The Wrong Clothes


 

Daily Office 7-4-2021; Year One

1 Samuel 14:36-45

Romans 5:1-11

Matthew 22:1-14

The story in Matthew of the king’s banquet is one of my favorites. It came to be a favorite because my reading of the parable is so different than the commonly held views of it. More on that later.

Lectio divina is off on a tangent again today, refusing to yield any emergent phrases, but instead insisting on showing me recurrent themes of unjust punishment and opportune rescue.

Samuel: Jonathan “sins” without knowing it, and his crazy Dad is going to execute him for it, but the people ‘ransom’ him.

Romans: Paul lists the reasons why we should brag about our troubles, because troubles lead to equanimity, strength of character and hope. The best point he makes is this:  For if we were reconciled with God through his Son’s death when we were enemies, how much more will we be delivered by his life, now that we are reconciled!”

Matthew: The king can’t get anyone to come to his feast, so he holds an open house, dragging anyone and everyone off the street. Then he gets mad at one guy for not dressing up for the feast, so he ties him up hand and foot and throws him out into the dark.

 

On this parable, many (actually all) of the reflections and sermons I found online cast God in the role of the king. Some of the authors were certain that this king was just and right in viciously burning down the city of his ungrateful guests, and they felt no qualms about comparing this cruel king to our God of hope and love.
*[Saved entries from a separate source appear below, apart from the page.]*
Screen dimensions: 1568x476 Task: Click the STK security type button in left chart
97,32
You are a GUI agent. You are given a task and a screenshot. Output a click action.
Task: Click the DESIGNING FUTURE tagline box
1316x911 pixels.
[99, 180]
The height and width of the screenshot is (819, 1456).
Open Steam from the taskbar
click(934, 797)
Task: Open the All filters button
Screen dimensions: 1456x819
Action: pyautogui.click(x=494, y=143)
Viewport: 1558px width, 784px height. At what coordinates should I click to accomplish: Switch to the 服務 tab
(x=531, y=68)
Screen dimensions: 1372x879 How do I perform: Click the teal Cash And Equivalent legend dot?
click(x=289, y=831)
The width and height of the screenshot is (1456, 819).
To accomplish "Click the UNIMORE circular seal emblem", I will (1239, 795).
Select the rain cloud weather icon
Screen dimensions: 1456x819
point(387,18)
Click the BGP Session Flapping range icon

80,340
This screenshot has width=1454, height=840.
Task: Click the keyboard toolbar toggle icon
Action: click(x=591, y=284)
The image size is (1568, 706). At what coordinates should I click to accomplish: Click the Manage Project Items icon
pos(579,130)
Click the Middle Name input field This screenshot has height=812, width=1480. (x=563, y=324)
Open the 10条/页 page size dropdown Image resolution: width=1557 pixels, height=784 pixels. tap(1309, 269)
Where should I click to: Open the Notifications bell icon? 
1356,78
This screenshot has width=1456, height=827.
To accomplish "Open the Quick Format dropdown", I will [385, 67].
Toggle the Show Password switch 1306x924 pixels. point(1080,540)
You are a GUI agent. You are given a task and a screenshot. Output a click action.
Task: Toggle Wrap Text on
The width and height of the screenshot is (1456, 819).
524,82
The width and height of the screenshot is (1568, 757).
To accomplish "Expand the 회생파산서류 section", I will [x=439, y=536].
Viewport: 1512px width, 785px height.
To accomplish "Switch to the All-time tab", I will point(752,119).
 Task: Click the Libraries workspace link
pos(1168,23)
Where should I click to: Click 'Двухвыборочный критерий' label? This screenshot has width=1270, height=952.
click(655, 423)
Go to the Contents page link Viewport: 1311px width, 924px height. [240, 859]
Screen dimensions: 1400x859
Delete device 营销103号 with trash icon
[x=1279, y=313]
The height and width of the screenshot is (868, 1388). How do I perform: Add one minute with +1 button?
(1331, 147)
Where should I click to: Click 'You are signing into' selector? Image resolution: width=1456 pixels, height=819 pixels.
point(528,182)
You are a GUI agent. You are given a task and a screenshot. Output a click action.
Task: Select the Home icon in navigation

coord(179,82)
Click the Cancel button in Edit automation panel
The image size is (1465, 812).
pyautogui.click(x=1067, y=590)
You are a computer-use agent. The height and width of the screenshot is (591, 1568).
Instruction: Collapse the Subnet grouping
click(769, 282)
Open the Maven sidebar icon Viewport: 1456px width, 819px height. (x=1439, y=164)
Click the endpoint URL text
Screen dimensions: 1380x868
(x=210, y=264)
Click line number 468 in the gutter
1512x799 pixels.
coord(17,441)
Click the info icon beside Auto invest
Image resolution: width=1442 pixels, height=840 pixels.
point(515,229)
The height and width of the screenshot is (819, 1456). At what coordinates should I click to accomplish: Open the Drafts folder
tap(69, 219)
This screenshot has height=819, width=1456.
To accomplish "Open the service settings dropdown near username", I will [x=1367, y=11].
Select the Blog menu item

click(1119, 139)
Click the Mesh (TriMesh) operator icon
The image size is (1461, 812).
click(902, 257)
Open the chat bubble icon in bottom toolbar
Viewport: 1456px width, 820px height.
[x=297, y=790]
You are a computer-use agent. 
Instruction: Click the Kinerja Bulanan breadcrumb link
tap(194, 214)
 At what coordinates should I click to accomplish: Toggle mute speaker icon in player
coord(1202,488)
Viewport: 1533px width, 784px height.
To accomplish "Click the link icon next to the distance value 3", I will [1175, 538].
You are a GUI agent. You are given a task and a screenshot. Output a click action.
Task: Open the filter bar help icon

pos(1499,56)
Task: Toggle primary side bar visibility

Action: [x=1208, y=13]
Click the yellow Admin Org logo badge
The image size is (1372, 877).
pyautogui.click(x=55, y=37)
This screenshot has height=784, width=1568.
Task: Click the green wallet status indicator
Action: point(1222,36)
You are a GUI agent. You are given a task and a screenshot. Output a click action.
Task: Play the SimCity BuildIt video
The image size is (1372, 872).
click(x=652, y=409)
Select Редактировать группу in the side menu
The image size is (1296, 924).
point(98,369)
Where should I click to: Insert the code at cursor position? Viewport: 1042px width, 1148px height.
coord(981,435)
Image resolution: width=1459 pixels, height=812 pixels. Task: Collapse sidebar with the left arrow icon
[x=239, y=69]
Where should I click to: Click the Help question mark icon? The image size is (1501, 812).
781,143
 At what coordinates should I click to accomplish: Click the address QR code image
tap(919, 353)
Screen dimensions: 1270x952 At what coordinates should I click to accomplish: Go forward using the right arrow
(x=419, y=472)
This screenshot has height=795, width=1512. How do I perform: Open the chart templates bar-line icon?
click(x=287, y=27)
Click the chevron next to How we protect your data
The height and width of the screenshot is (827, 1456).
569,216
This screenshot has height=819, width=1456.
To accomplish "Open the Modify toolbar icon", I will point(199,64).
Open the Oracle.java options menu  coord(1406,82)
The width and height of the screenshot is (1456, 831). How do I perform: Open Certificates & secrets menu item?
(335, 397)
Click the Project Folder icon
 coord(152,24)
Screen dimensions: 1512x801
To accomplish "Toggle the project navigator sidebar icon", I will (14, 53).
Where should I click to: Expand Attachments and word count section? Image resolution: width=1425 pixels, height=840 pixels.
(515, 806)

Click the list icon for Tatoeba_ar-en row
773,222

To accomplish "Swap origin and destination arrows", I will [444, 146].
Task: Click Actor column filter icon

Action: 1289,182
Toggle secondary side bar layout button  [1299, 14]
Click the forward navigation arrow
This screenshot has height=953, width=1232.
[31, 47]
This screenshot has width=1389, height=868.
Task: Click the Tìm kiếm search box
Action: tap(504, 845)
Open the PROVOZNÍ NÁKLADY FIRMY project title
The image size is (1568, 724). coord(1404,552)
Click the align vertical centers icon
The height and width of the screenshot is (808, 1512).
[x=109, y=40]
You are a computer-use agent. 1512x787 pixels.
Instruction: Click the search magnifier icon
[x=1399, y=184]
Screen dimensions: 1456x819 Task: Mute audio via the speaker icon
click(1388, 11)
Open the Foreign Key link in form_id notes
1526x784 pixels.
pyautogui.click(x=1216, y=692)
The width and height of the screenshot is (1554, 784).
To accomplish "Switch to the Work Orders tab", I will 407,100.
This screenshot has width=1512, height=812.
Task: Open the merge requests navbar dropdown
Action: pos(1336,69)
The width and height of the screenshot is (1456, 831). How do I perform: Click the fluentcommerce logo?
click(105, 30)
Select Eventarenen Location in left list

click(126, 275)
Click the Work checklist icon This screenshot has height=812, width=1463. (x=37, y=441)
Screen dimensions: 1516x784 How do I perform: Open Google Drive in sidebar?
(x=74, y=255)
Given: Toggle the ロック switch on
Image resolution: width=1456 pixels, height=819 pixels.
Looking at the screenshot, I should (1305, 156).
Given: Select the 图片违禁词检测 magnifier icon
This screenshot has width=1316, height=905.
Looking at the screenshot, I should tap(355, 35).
I just don’t get it.

It made me remember a post on Facebook that I’ve seen several times that criticizes what it calls “Disney Princess Theology” in which we always choose to identify with the princess in every biblical story. I found out the author, Erna Kim Hackett, and here’s the quote:

“As each individual reads Scripture, they see themselves as the princess in every story. They are Esther, never Xerxes or Haman. They are Peter, but never Judas. They are the woman anointing Jesus, never the Pharisees. They are the Jews escaping slavery, never Egypt.”

I want to take it a step further, and suggest that we often make the same mistake about God in scripture: always identifying God as the authority figure, the King, the General of the troops.

But the Christ Event turned all that on its head, showing us God as our victim— falsely accused and unjustly executed; betrayed and abandoned; powerless.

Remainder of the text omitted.